> OBJECTIVE 1:
Name every person mentioned in the chess-programming thread.
> OBJECTIVE 2:
In the chess-programming thread, what does the reply to Tom Kerrigan say to do every time a move is made?
> OBJECTIVE 3:
Extend the chess-programming thread with a few sentences that pick up after its final line.

> DOCUMENT PASSAGE:
· · ·

May 25, 1996, 3:00:00 AM5/25/96

to

kerr...@frii.com (Tom Kerrigan) wrote:
>
> Hum, my function to detect reps only considers the halfmove count. I have been
> meaning to figure out how to use the side to move, but null moves can screw this
> all up, so I've just been ignoring it.
>

> Cheers,
> Tom
>
> _______________________________________________________________________________
> Tom Kerrigan kerr...@frii.com O-
>
> Corrupt, stupid grasping functionaries will make at least as big a
> muddle of socialism as stupid, selfish and acquisitive employers can
> make of capitalism.
> -- Walter Lippmann

Just xor a MOVE_HASH_CONSTANT every time you move.
This deals with black/white and null move.

Chris Whittington

unread,

May 25, 1996, 3:00:00 AM5/25/96

to

I can remember winning a game in a Chess Olympiad tourney (1991?)
because the opponent had a 3-move draw detector, instead of a 2-mover.

· · ·

> DATA BLOCK:
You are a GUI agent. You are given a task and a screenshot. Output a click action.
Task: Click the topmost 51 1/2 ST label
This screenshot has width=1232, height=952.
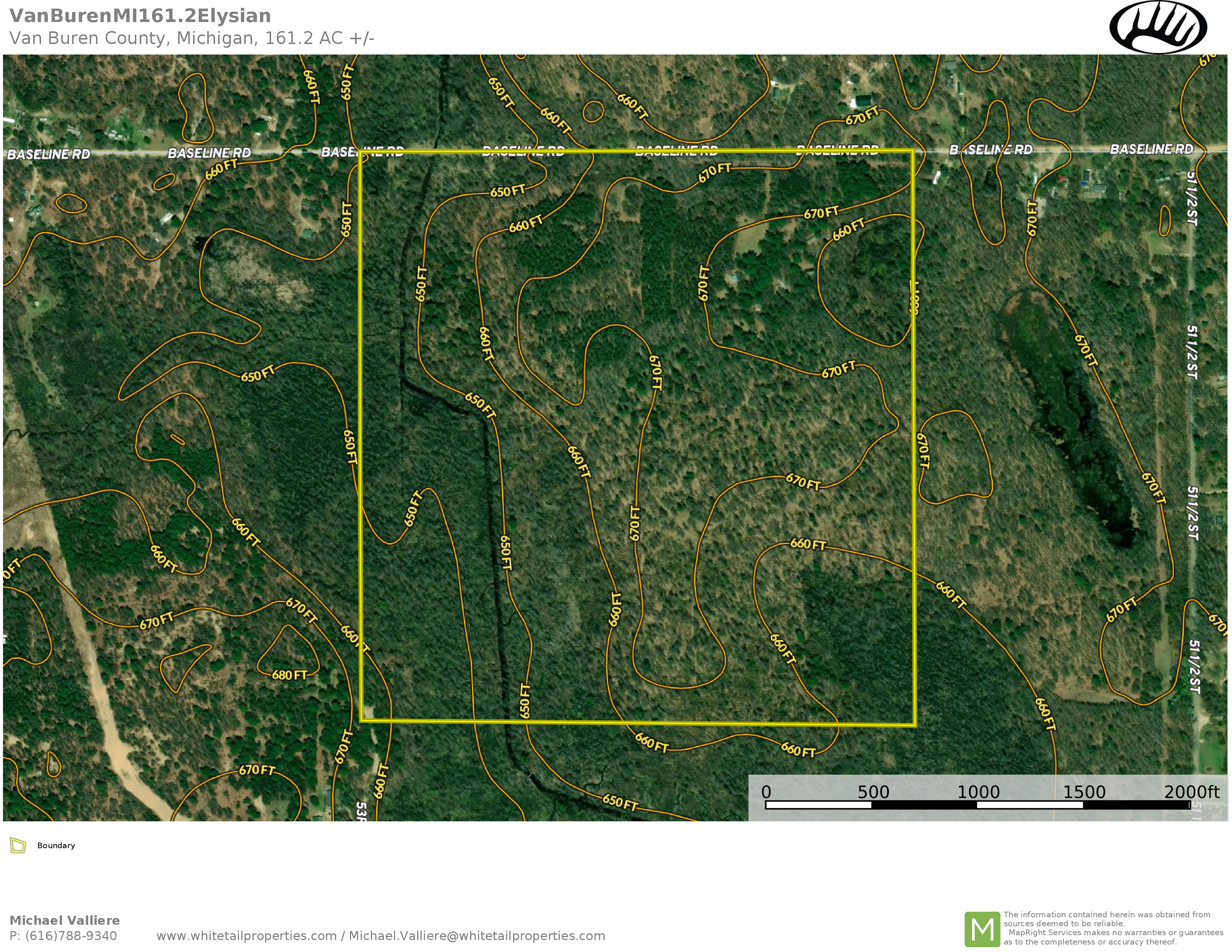(1191, 199)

· · ·

> WRITTEN RESPONSE 1:
Tom Kerrigan, Walter Lippmann, Chris Whittington

> WRITTEN RESPONSE 2:
XOR a MOVE_HASH_CONSTANT.

> WRITTEN RESPONSE 3:
Chris Whittington

Tom Kerrigan

unread,

May 25, 1996, 3:00:00 AM5/25/96

to

Ah, evidently I misread Steven's post. I thought he said that he used both the
halfmove counter and the side to move to speed up repetition detection. I was
simply trying to communicate that I don't use the latter because if a nullmove is
played, the side to move gets screwed up, so if you're searching every other hash
key for a repetition because it's black's turn to move, then you could end up
searching white-to-move positions because nullmove gets these things out of sync.

I've hashed in the side to move since day one. Just thought I'd clear this up.

Cheers,
Tom

_______________________________________________________________________________
Tom Kerrigan kerr...@frii.com O-

The meek shall inherit the earth -- they are too weak to refuse.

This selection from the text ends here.